With regard to intervention studies, one was particularly interesting and deserves summarizing here. Researchers in this study examined whether including a religious/spiritual approach to meditating might reduce anxiety more effectively than secular meditation. In the first part of their study, 68 college students were taught either a spiritual meditation or a non-spiritual relaxation technique to practice for 20 minutes a day for two weeks. After that time, participants returned to the lab, practiced their technique for 20 minutes, and placed their hand in a cold-water bath of 2 degrees C for as long as they could endure it. The length of time that individuals kept their hand in the water bath was measured. Pain, anxiety, mood, and the spiritual health were assessed following the two-week intervention. Results indicated that the spiritual meditation group had greater decreases in anxiety and more positive mood, spiritual health, and spiritual experiences than the other two groups. The same protocol was used in the second part of the study to evaluate the effectiveness of spiritual versus secular meditation in 83 migraine-sufferers. The findings were again that spiritual meditation was more effective than secular meditation in reducing the frequency of headaches, reducing anxiety and lowering other negative emotions. They concluded that it was the spiritual aspects of meditation that were particularly effective in conveying benefits.

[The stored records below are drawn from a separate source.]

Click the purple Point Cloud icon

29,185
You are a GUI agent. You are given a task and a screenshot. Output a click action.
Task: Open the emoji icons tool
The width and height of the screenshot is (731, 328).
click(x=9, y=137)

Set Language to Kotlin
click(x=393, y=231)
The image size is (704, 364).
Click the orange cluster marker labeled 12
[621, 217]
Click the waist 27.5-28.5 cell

Much remains unknown about the relationship between religion and anxiety. Religion may either increase anxiety (as Sigmund Freud claimed) or anxiety may cause people to turn to religion as a way of coping with the anxiety (i.e., through prayer, meditation, or other religious practices). Both may be going on to some extent. There is an old saying that religion afflicts the comforted and comforts the afflicted. The answer may depend on the particular person and the particular situation that person is in. For example, psychiatric patients who may have a fragile sense of self, low self-esteem, and are vulnerable to feelings of anxiety, guilt, or obsessive thoughts, may find that religious beliefs make them feel more anxious or guilty. On the other hand, people who are more stable mentally but are dealing with real life circumstances, such as chronic pain, severe disability, or life-threatening and terminal illnesses may find great comfort, peace and hope in their religious faith.

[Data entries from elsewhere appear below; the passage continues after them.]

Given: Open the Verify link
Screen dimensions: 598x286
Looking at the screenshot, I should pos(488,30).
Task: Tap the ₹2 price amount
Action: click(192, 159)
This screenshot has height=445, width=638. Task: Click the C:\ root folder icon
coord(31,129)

We also don’t know much about the effectiveness of religious interventions in anxiety disorders in persons from different faith traditions. For example, are Hindu or Buddhist-based forms of meditation (transcendental meditation or mindfulness medication) as effective as Christian-based forms of meditation (contemplative prayer or centering prayer) in relieving anxiety symptoms in largely Christian Western populations? Furthermore, if religious interventions are based on a person’s faith traditions, does that person persist in the intervention longer than if the religious intervention is from a foreign belief system or completely disengaged from any beliefs system (as some forms of mindfulness meditation have become). These are questions that researchers must answer, but that we must also think about if considering taking up meditation to relieve anxiety.